La notte palermitana può anche essere la notte degli sciacalli, degli infami piccoli piccoli che muovendosi nel buio vorrebbero dimostrare di essere più grandi della loro vigliaccheria. Magari per l’oltraggio alle statue di Falcone e Borsellino sono stati impiegati giovani mafiosi ansiosi di essere messi alla prova. Oppure hanno agito giovani vandali che hanno solo il culto della distruzione.
Ma sarebbe un errore considerare questo ennesimo atto vile della mafia, se è della mafia, come una prova di forza; è, piuttosto, una prova di rabbia impotente dopo le mazzate inferte da magistrati e forze dell’ordine alle cosche del Palermitano e di altre aree della Sicilia.
Forse, tenuto conto di quanto accaduto in passato, si sarebbe potuto e dovuto tenere sotto controllo le statue a due passi da piazza Politeama.
Il disgusto per quanto accaduto non cambia la realtà: la maggioranza dei siciliani è con l'esempio e la memoria di Borsellino e Falcone, la mafia continua a subire colpi e non rinuncia alle mosse più plateali della sua squallida guerra psicologica.
In questo contesto nonostante i successi non è possibile abbassare la guardia nemmeno di un centimetro, la lotta va portata avanti senza compiacimenti che, in qualche caso potrebbero anche rivelarsi fallaci.
L'anniversario della strage di via Mariano D'Amelio cade oggi e la manifestazione si terrà a Roma con una toccante cronaca sinfonica che sottolineerà la grandezza dei due magistrati assassinati dalla mafia insieme agli uomini delle loro scorte.
Non è un caso che la cerimonia si svolga nella Capitale: ormai la mafia è un problema nazionale che allunga le sue propagini nell'Italia settentrionale oltre che nel mondo.
Il tema della commemorazione romana è: "Il coraggio della solitudine".
Paolo Borsellino e Giovanni Falcone si trovarono a muoversi in solitudine contrastati e calunniati anche da pezzi delle istituzioni.
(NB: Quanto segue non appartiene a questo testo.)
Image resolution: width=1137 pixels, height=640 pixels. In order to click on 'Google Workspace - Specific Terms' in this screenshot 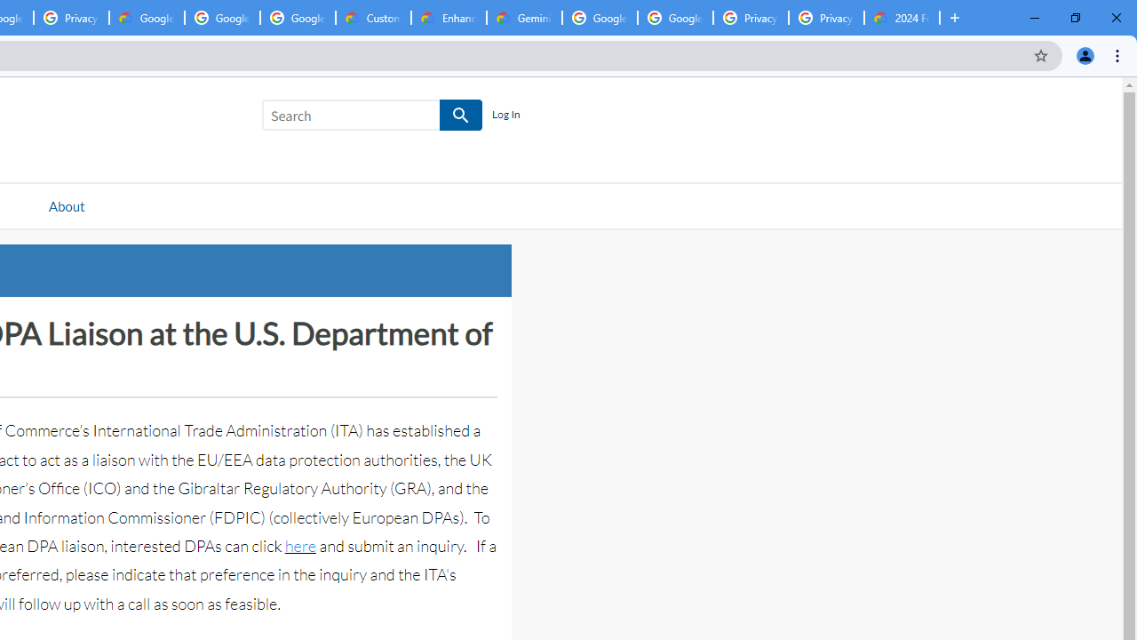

Soli mentre un alone grigio della borghesia e della politica trescava e colludeva con la mafia, i due magistrati lottavano in condizioni difficili, pur avendo individuato uomini e schemi di Cosa Nostra. Lottavano sapendo che era necessario fare presto, che l'essenza stessa della nostra democrazia era di fatto in pericolo proprio per l'esistenza condizionante della criminalità organizzata. Va, inoltre sottolineato che i due magistrati hanno consentito un'azione di straordinaria comprensione storica del fenomeno mafioso.
Ma erano soli. Si pensi, ad esempio a ciò che Falcone ha dovuto sopportare per le mancate promozioni per le accuse ingiustificate e infami (si pensi alle illazioni sull'attentato dell'Addaura).
Una parte dello schieramento politico, ben collegato con frazioni oltranziste della magistratura caricò a testa bassa Giovanni Falcone. Oggi, naturalmente le infamie di ieri sono state dimenticate: non saremo intransigenti sugli errori di ieri se l'accettazione dell'esempio e della lezione di Falcone e Borsellino sarà piena e consapevole.
Ad ogni modo, la maniera migliore di onorare i magistrati uccisi è quella di insistere nella lotta alle mafie, che non sono invincibili. Colpire capi e gregari, impoverire le cosche sequestrandone e confiscandone gli illeciti profitti. Colpire a Nord, al Centro e al Sud, mafiosi, camorristi e 'ndranghetisti, senza requie, in modo che ognuno di questi malavitosi non chieda mai per chi suona la campana, sapendo bene che essa suona anche per lui.